Il traffico di organi nel d.lg. 231/2001

Con la legge 11 dicembre 2016, n. 236 – in vigore dal 7 gennaio 2017 - è stato inserito nel codice penale l’art. 601-bis che punisce il traffico di organi prelevati da persona vivente, anche in relazione a chi ne organizza o pubblicizza i relativi viaggi ovvero diffonde, anche per via informatica, annunci tesi a tale scopo.
E’ stata inoltre estesa a tali nuove fattispecie, nonché a quelle (già vigenti) relative al traffico di organi di persone defunte (artt 22, commi 3 e 4, e 22-bis, comma 1, legge 1 aprile 1999, n. 91), la disciplina dell’associazione per delinquere di cui all’art 416 comma 6 c.p.

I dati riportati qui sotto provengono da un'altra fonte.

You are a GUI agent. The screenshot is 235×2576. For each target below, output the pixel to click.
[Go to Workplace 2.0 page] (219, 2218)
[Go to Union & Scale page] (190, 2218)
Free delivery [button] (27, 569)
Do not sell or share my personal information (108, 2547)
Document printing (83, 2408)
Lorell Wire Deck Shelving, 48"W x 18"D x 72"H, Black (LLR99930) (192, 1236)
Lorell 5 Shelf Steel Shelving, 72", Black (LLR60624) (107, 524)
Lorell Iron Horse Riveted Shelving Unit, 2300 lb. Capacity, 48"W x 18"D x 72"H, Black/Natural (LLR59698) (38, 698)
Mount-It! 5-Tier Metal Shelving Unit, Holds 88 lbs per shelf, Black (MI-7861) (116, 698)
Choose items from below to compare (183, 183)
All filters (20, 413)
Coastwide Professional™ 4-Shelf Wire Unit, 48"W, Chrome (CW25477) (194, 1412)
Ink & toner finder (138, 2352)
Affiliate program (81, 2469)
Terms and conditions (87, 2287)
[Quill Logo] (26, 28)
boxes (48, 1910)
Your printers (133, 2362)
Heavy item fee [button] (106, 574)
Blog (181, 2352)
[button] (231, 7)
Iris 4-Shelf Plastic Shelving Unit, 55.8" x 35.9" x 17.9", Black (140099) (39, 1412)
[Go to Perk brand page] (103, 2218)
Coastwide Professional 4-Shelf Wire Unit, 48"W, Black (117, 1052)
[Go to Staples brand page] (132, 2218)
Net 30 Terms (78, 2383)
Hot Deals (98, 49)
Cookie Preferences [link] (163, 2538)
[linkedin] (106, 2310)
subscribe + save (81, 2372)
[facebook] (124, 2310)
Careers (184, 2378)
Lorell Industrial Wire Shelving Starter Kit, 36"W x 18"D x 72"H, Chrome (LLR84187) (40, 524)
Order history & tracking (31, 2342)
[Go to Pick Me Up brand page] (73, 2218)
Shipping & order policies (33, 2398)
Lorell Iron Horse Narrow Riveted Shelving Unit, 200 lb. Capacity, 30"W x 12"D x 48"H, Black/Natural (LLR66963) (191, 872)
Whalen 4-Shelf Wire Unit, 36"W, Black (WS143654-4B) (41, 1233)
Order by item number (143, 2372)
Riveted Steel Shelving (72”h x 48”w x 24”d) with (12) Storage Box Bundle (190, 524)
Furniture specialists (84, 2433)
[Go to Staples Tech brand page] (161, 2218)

La responsabilità dell’ente

Ebbene: in seguito alla modifica dell’art 416 comma 6 c.p., il traffico di organi realizzato in forma associativa (rectius: l'associazione per delinquere finalizzata al traffico di organi), può essere imputato ad un ente collettivo, ai sensi del d.lg. 231.
Come è noto, l’art. 24-ter prevede la possibilità di ritenere responsabile un ente collettivo in relazione ai “delitti di criminalità organizzata”.
L’art 416 comma 6 è richiamato dal comma 1, che prevede a carico dell’ente una sanzione pecuniaria da quattrocento a mille quote.
In caso di condanna si applicano le sanzioni interdittive previste dall'articolo 9, comma 2, per una durata non inferiore ad un anno.
Se l'ente o una sua unità organizzativa viene stabilmente utilizzato allo scopo unico o prevalente di consentire o agevolare la commissione dei reati indicati, si applica la sanzione dell'interdizione definitiva dall'esercizio dell'attività.

La lacuna della legge n. 236

Il traffico di organi (in particolare il nuovo art 601-bis c.p.) non è direttamente imputabile ad un ente collettivo, ma solo se costituisce reato-scopo di un’associazione per delinquere.
A differente soluzione è invece giunto il Legislatore per il contiguo delitto di cui all’art 601 c.p. (tratta di persone), il quale è imputabile all’ente ai sensi dell’art 25-quinquies.
Trattasi di lacuna non condivisibile, soprattutto alla luce della circostanza che la stessa Convenzione del Consiglio d’Europa sul traffico di organi del 9 luglio 2014 (non ancora ratificata dall'Italia) richiede la punibilità delle legal persons in relazione a tali fattispecie (art 11).